GIVEN INSTRUCTION: Lay out the lines from the line with "Split the editor" to the line with "Action: coord(162,122)" as a Markdown table with the columns Row and Entry line, skipping blank lines.
━━━━━ DATA SECTION ━━━━━
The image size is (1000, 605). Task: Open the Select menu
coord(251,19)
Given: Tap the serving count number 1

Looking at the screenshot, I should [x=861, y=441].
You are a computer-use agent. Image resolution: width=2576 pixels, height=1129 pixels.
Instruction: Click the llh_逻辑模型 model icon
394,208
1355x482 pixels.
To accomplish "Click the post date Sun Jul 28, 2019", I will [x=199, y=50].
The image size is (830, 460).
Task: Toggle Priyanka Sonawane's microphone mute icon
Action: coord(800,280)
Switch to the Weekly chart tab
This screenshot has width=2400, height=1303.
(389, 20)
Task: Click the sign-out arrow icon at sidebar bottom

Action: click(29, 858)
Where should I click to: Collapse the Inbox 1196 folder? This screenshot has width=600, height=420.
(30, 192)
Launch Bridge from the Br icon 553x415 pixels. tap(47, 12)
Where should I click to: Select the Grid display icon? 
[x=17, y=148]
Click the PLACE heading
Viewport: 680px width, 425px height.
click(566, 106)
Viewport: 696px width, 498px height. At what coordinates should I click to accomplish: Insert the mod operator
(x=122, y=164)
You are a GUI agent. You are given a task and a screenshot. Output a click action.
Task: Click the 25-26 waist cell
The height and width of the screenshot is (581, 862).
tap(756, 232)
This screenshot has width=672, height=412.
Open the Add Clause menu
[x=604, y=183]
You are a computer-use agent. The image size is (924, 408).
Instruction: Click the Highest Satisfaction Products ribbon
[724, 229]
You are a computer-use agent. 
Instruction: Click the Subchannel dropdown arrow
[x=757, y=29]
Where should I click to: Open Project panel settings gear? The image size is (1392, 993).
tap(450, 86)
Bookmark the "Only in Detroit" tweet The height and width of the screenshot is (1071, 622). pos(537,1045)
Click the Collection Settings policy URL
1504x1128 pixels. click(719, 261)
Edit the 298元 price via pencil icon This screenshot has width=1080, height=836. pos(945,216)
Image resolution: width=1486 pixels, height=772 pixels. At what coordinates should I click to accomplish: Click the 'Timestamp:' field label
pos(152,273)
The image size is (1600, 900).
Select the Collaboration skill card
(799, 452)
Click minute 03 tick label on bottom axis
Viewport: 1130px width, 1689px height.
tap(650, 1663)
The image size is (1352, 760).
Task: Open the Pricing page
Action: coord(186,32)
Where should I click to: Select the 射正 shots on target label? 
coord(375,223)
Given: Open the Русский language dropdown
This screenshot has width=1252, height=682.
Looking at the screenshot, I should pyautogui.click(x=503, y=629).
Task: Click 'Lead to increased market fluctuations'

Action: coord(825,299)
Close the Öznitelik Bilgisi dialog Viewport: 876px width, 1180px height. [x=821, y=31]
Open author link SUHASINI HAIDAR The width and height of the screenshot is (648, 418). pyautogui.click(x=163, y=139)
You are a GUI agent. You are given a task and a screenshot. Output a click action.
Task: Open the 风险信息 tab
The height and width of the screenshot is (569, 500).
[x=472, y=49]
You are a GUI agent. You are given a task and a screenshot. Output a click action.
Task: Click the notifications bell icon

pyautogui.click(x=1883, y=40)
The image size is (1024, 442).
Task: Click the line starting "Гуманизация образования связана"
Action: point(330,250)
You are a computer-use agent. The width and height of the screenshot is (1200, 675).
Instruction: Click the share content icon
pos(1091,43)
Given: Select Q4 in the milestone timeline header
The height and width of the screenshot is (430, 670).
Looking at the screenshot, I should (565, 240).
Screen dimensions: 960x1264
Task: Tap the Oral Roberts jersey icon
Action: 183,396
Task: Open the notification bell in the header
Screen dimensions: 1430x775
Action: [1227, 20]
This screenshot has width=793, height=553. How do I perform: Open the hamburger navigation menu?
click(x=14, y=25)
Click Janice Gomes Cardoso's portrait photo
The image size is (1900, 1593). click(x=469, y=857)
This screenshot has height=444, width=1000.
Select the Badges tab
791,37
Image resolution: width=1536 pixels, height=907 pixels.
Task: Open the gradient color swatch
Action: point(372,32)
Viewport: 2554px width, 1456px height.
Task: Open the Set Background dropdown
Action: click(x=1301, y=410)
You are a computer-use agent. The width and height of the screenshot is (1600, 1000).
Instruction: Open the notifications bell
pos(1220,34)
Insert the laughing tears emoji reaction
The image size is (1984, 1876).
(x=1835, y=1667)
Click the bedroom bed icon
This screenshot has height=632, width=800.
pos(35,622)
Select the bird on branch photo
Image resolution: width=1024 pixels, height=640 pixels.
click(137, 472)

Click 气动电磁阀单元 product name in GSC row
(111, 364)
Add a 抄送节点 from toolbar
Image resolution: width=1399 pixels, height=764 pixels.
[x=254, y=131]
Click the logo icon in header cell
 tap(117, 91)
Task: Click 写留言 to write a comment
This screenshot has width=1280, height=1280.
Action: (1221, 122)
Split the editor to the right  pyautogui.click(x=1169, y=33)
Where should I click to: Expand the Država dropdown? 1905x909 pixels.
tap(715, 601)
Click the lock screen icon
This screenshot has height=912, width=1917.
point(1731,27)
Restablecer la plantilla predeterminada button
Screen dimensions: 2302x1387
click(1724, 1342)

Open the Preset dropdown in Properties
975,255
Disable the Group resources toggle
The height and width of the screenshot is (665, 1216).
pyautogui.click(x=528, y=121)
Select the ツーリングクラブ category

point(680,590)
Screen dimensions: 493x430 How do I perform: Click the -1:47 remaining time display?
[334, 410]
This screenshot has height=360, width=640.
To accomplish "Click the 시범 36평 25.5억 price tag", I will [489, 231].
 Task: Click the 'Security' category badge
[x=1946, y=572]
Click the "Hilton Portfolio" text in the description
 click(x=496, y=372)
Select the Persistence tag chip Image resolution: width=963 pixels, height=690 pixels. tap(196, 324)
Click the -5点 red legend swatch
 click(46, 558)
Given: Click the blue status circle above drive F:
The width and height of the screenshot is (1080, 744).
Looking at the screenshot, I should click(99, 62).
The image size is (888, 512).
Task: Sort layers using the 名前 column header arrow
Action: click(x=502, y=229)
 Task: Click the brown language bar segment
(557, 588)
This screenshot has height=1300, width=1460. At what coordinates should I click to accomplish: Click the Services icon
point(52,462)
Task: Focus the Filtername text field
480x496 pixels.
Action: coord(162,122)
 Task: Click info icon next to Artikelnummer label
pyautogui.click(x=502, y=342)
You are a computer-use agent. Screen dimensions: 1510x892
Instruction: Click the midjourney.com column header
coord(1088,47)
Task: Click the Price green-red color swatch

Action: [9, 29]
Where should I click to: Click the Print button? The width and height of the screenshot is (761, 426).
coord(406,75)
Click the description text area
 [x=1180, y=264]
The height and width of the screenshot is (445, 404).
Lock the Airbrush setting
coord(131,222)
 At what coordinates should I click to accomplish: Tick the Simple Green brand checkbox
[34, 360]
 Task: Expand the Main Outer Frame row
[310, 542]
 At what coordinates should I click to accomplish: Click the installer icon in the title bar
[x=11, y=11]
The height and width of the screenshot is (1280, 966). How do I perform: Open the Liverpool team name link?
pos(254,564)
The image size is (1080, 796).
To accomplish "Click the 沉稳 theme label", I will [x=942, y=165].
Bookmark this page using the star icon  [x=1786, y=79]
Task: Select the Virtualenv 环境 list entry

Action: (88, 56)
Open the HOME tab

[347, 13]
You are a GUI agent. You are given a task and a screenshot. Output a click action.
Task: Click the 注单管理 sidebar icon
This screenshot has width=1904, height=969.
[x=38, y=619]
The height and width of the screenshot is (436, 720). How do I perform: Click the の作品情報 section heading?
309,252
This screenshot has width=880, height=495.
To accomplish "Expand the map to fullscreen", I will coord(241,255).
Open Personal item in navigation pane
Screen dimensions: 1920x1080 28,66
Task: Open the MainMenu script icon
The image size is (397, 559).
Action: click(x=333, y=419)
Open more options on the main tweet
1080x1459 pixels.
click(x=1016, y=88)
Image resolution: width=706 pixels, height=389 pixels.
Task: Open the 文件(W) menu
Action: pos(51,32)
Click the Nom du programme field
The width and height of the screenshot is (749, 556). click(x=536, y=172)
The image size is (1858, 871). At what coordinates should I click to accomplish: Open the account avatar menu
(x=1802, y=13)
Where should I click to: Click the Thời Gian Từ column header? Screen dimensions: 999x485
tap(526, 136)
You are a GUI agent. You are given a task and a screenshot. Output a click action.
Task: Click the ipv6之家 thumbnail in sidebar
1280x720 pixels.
━━━━━
RESULT FOR THIS EXERCISE:
| Row | Entry line |
|---|---|
| 1 | Split the editor to the right  pyautogui.click(x=1169, y=33) |
| 2 | Where should I click to: Expand the Država dropdown? 1905x909 pixels. |
| 3 | tap(715, 601) |
| 4 | Click the lock screen icon |
| 5 | This screenshot has height=912, width=1917. |
| 6 | point(1731,27) |
| 7 | Restablecer la plantilla predeterminada button |
| 8 | Screen dimensions: 2302x1387 |
| 9 | click(1724, 1342) |
| 10 | Open the Preset dropdown in Properties |
| 11 | 975,255 |
| 12 | Disable the Group resources toggle |
| 13 | The height and width of the screenshot is (665, 1216). |
| 14 | pyautogui.click(x=528, y=121) |
| 15 | Select the ツーリングクラブ category |
| 16 | point(680,590) |
| 17 | Screen dimensions: 493x430 How do I perform: Click the -1:47 remaining time display? |
| 18 | [334, 410] |
| 19 | This screenshot has height=360, width=640. |
| 20 | To accomplish "Click the 시범 36평 25.5억 price tag", I will [489, 231]. |
| 21 |  Task: Click the 'Security' category badge |
| 22 | [x=1946, y=572] |
| 23 | Click the "Hilton Portfolio" text in the description |
| 24 |  click(x=496, y=372) |
| 25 | Select the Persistence tag chip Image resolution: width=963 pixels, height=690 pixels. tap(196, 324) |
| 26 | Click the -5点 red legend swatch |
| 27 |  click(46, 558) |
| 28 | Given: Click the blue status circle above drive F: |
| 29 | The width and height of the screenshot is (1080, 744). |
| 30 | Looking at the screenshot, I should click(99, 62). |
| 31 | The image size is (888, 512). |
| 32 | Task: Sort layers using the 名前 column header arrow |
| 33 | Action: click(x=502, y=229) |
| 34 |  Task: Click the brown language bar segment |
| 35 | (557, 588) |
| 36 | This screenshot has height=1300, width=1460. At what coordinates should I click to accomplish: Click the Services icon |
| 37 | point(52,462) |
| 38 | Task: Focus the Filtername text field |
| 39 | 480x496 pixels. |
| 40 | Action: coord(162,122) |